# [EXCERPT PROVIDED]
>> begin

In 2020 an existing roof deck experienced a partial collapse during a reroofing project. The subject facility was a manufacturing plant, originally built in the mid-1950s. The existing roof deck consisted of conventionally reinforced, conventional structural lightweight precast channel slabs (not autoclaved-aerated concrete). Each channel slab is approximately 2 ft (0.61 m) wide and spans approximately 8 ft (2.4 m) between supports. The channel slabs were reinforced with a single reinforcing bar in each flange (two total per channel slab) and a wire mesh within the web of the channel. A non-composite lightweight insulated topping slab was installed atop the precast channels slabs and provided support for two separate roofing systems, including various layers of insulation and roofing membranes. The total thickness of the roof assembly varied from 14 to 18 in (36 to 46 cm) atop the precast channel slabs. The roof was flat with no slope. Long term roof leaks had led to the deterioration of some precast channel slabs. This deterioration generally included cracking and spalling over reinforcing steel at these locations. This cracking and spalling was generally isolated and extended from approximately 1 to 3 in (2.5 to 7.6 cm) along the length of the precast channel slabs.

>> end

Entries drawn from a collection

>> begin

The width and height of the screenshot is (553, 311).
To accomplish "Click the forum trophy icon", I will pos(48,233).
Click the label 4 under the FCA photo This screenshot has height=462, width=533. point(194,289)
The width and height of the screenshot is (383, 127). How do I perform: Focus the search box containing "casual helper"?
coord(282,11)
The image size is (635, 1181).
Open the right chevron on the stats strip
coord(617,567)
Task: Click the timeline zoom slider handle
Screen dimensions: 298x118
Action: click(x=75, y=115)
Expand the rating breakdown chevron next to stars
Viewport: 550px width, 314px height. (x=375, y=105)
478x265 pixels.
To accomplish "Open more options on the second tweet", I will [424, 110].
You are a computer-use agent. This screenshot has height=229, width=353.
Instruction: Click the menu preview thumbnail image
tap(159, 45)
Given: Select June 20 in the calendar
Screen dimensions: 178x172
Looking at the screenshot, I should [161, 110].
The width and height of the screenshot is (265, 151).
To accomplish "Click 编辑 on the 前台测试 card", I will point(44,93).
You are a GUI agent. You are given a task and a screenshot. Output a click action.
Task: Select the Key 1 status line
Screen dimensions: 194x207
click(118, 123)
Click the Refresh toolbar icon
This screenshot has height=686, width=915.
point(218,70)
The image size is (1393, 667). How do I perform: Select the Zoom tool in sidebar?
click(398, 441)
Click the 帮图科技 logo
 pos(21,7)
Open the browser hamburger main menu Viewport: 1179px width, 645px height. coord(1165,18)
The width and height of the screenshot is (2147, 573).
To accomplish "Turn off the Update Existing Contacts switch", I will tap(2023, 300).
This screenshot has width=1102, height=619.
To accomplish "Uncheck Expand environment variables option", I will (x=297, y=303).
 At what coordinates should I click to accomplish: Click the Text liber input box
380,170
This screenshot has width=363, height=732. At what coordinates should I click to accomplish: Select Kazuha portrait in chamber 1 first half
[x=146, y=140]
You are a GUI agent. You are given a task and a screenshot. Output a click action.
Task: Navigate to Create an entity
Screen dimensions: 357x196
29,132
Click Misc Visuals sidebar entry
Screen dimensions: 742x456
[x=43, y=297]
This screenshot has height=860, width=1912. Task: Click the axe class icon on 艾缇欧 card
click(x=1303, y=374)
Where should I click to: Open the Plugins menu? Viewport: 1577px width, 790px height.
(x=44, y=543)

>> end

# [GOAL]
Decide whether each statement below agrees with the roof deck excerpt. Give yes or no for each, with the deciding words quoted from the excerpt.
1. The precast channel slabs were made of autoclaved-aerated concrete.
2. Each channel slab spans about 8 ft between supports.
3. The roof was built with a slight slope.

# [FINAL ANSWER]
1. No: "conventional structural lightweight precast channel slabs (not autoclaved-aerated concrete)"
2. Yes: "spans approximately 8 ft (2.4 m) between supports"
3. No: "The roof was flat with no slope."